Exercise details:
Extract the stretch of lines that starts at the line with "750x747 pixels." and ends at the last line of the data below. Give it exactly, without pictures.

Records to use:
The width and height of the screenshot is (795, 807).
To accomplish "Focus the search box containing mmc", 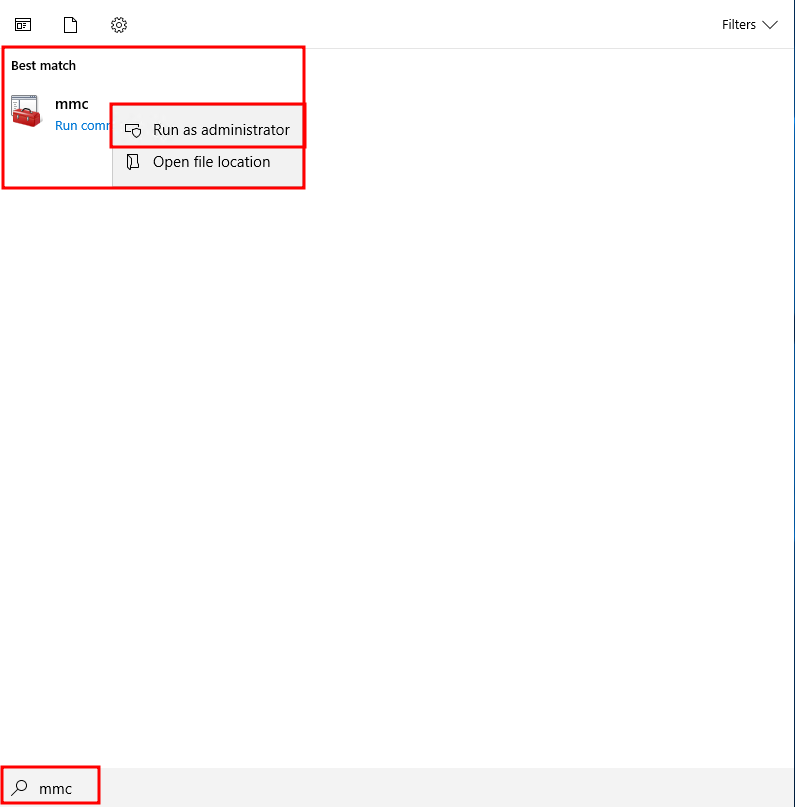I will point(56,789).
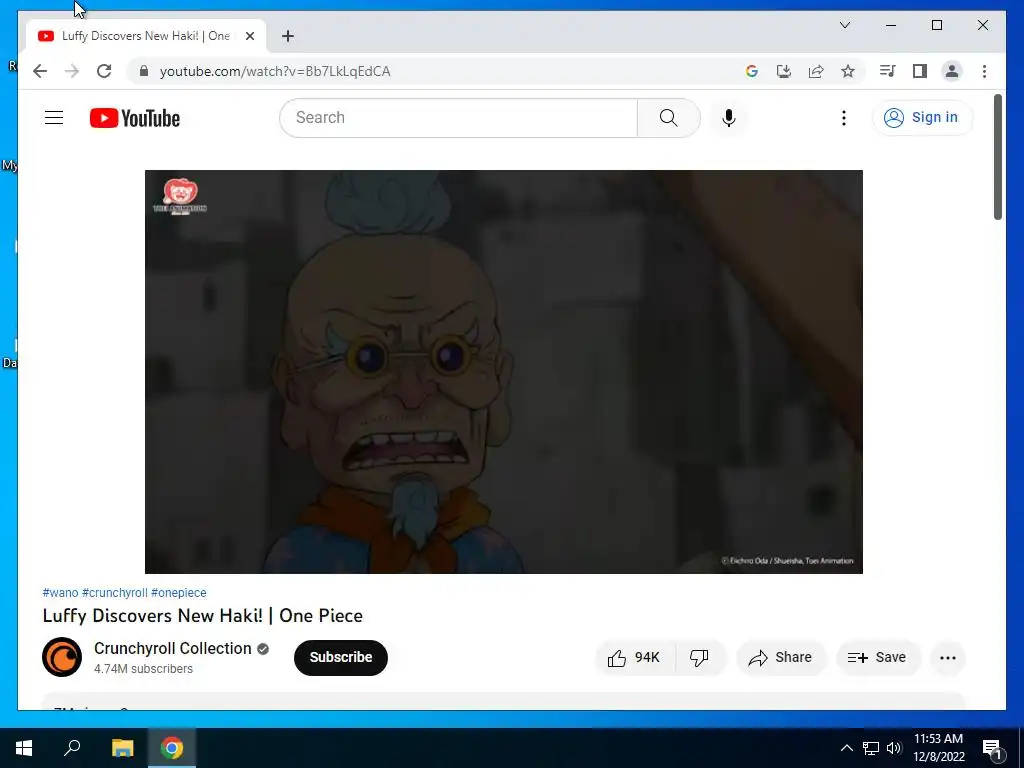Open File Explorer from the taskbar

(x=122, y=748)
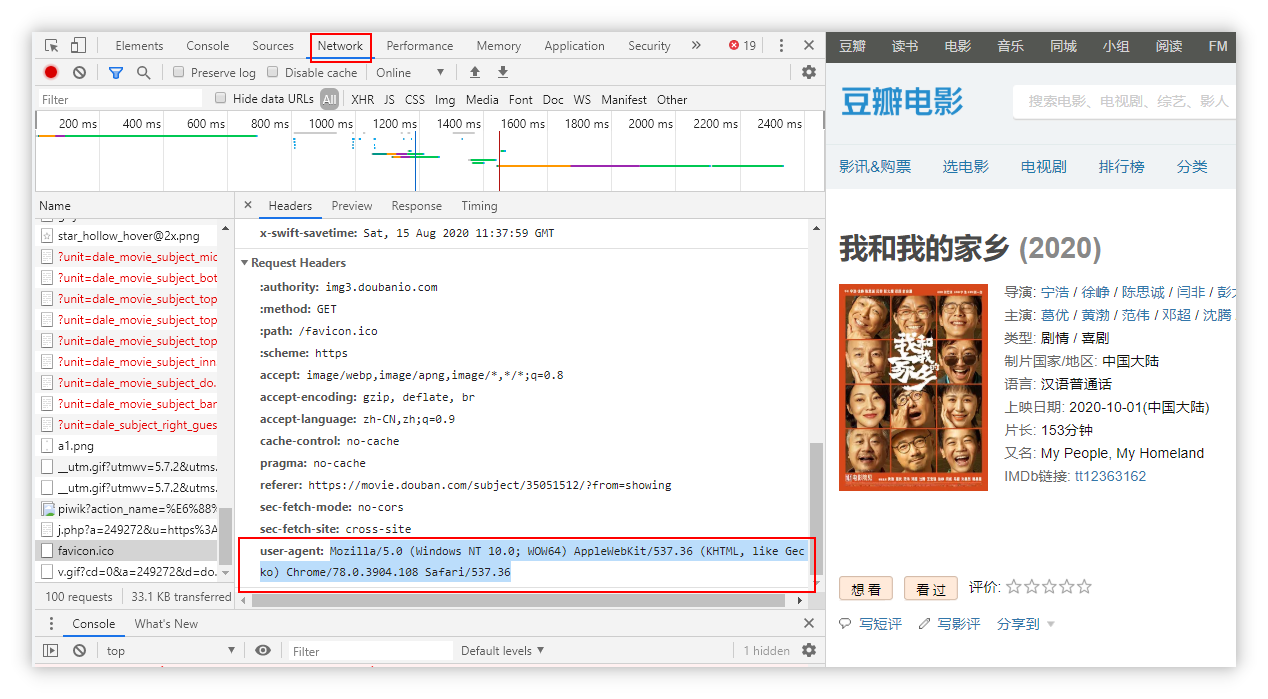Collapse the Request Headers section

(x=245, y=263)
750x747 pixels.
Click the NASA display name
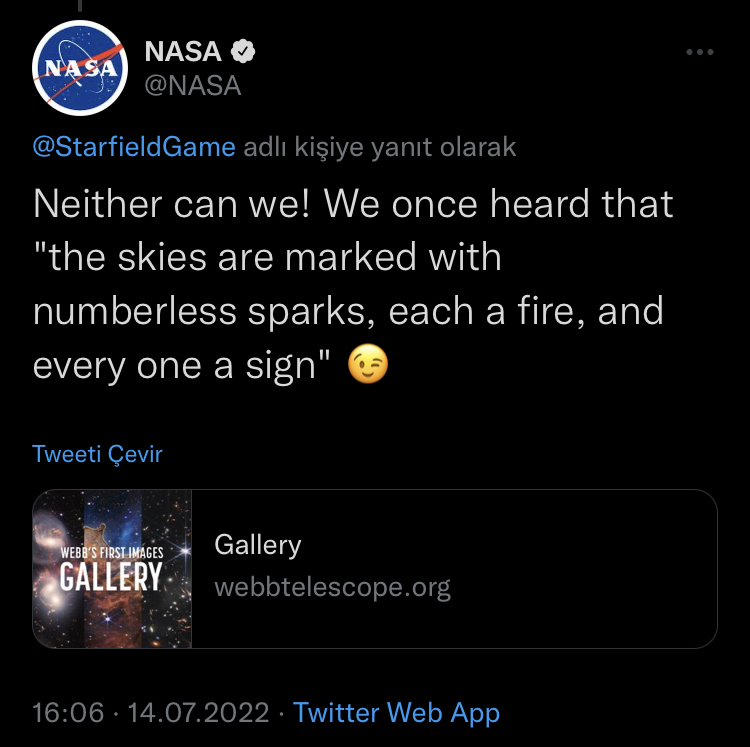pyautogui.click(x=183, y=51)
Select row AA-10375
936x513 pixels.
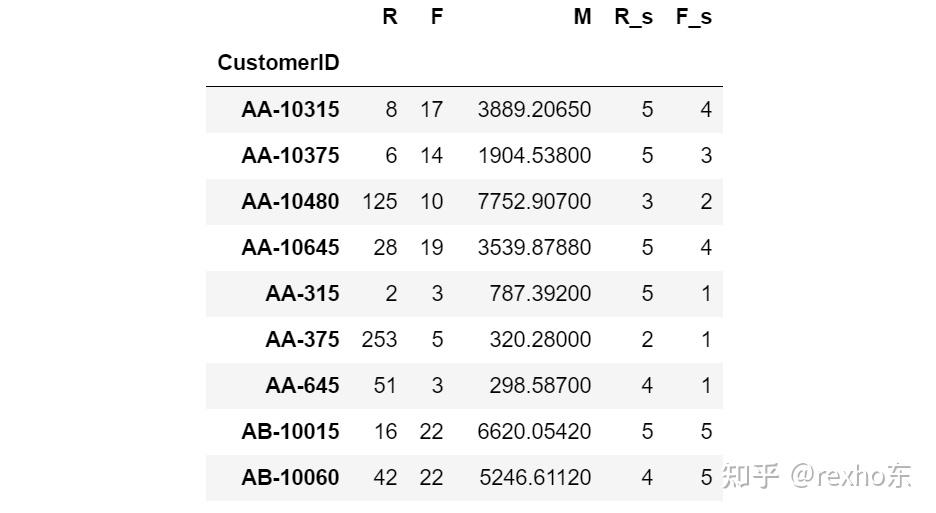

Exercise output:
750x747 pixels.
Click the NASA display name
pyautogui.click(x=183, y=51)
Select row AA-10375
936x513 pixels.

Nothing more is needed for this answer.